In an embodiment, creating the MOI with respect to power usage of an application associated with the respective network slice may comprise detecting, by the network entity (106), the event as a power event for the application, identifying, by the network entity (106), an object corresponding to the power event, wherein the object is associated with the application, classifying, by the network entity (106), the power event as a training cycle based on predefined categories of training cycle and the object corresponding to the power event, by comparing a value the power event with a predefined threshold associated with the power event, and transmitting, by the network entity (106), learnings corresponding to the classification of the power event, to the respective NSMF units (102).

According to embodiments, a network entity (106) for facilitating federated learning in a decentralized network slicing environment, the network entity (106) may comprise a processor. The network entity (106) may comprise memory storing processor-executable instructions. The processor-executable instructions may cause the processor to receive a request for creating a Managed Object Instance (MOI) for federated learning for the network slice, from the respective NSMF units (102). The processor-executable instructions may cause the processor to transmit a request for creating a Managed Object Instance (MOI) for performance metrics associated with a learning model of the respective network slice based on the received request, to the respective network slice, wherein a response with respect to the MOI for performance metrics is transmitted to the respective network entity (106). The processor-executable instructions may cause the processor to create the MOI for the federated learning for each of the one or more network slices (104), based on the response associated with the corresponding MOI for performance metrics, wherein an indication of the creation of the MOI for the federated learning is transmitted to the respective NSMF units (102). The processor-executable instructions may cause the processor to receive a request for creating an MOI of an Information Object Classes (IOC) for a subscription of the federated learning for the respective network slices (104), based on the indication, from the respective NSMF units (102), wherein the MOI for subscription of the federated learning is created based on the request. The processor-executable instructions may cause the processor to send a response for the federated learning based on the subscription to the respective NSMF unit (102) for facilitating federated learning, when an event with respect to the associated performance metric is identified.

In an embodiment, the performance metrics may comprise MOI attributes may comprise threshold, type of event, one or more objects associated with the event and classification of the event.

In an embodiment, the processor may be configured to create the MOI for performance metrics by identifying Key Performance Indicators (KPIs) corresponding to an application associated with respective network slices (104), determining a threshold for each of the KPIs, determining the event performed on the application and an object associated with the application, and classifying a result of the event based on the KPIs, the threshold, the event performed on the application and the object, to create the MOI for performance metrices corresponding to the application.

In an embodiment, the subscription of the federated learning may comprise subscription attributes comprising: a subscription ID, subscriber ID, type of federated learning, frequency of subscription, a subscription threshold value, type of the learning model, an end time for sending response to subscription of federated learning request, predefined parameters associated with the subscription, subscription start time and subscription end time.

In an embodiment, the processor may be configured to create the MOI for the subscription of the federated learning by evaluating validity of attributes associated with the subscription of the federated learning, based on the request received for creating the subscription of the federated learning, and sending the response for the federated learning based on the subscription to the respective NSMF units (102) along with a subscription ID, based on the evaluation.
····················
**TASK BRIEF**
Transcribe, word for word, the stretch of the passage on federated learning for network slices from "In an embodiment, the performance" through "to the application.".

**AVAILABLE DATA**
····················
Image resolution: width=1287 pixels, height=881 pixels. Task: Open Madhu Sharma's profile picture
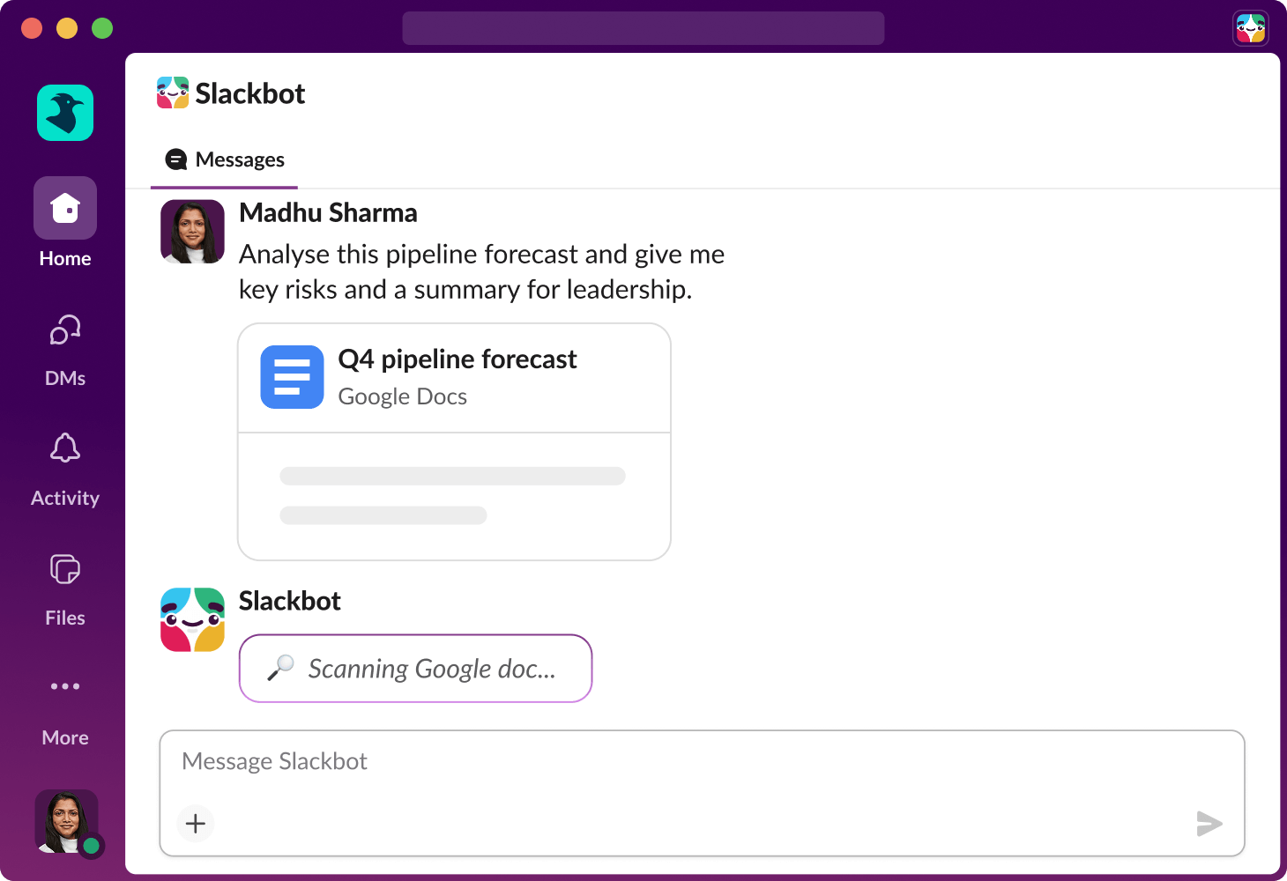(192, 232)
····················
**ANSWER FOR THE TASK**
In an embodiment, the performance metrics may comprise MOI attributes may comprise threshold, type of event, one or more objects associated with the event and classification of the event.

In an embodiment, the processor may be configured to create the MOI for performance metrics by identifying Key Performance Indicators (KPIs) corresponding to an application associated with respective network slices (104), determining a threshold for each of the KPIs, determining the event performed on the application and an object associated with the application, and classifying a result of the event based on the KPIs, the threshold, the event performed on the application and the object, to create the MOI for performance metrices corresponding to the application.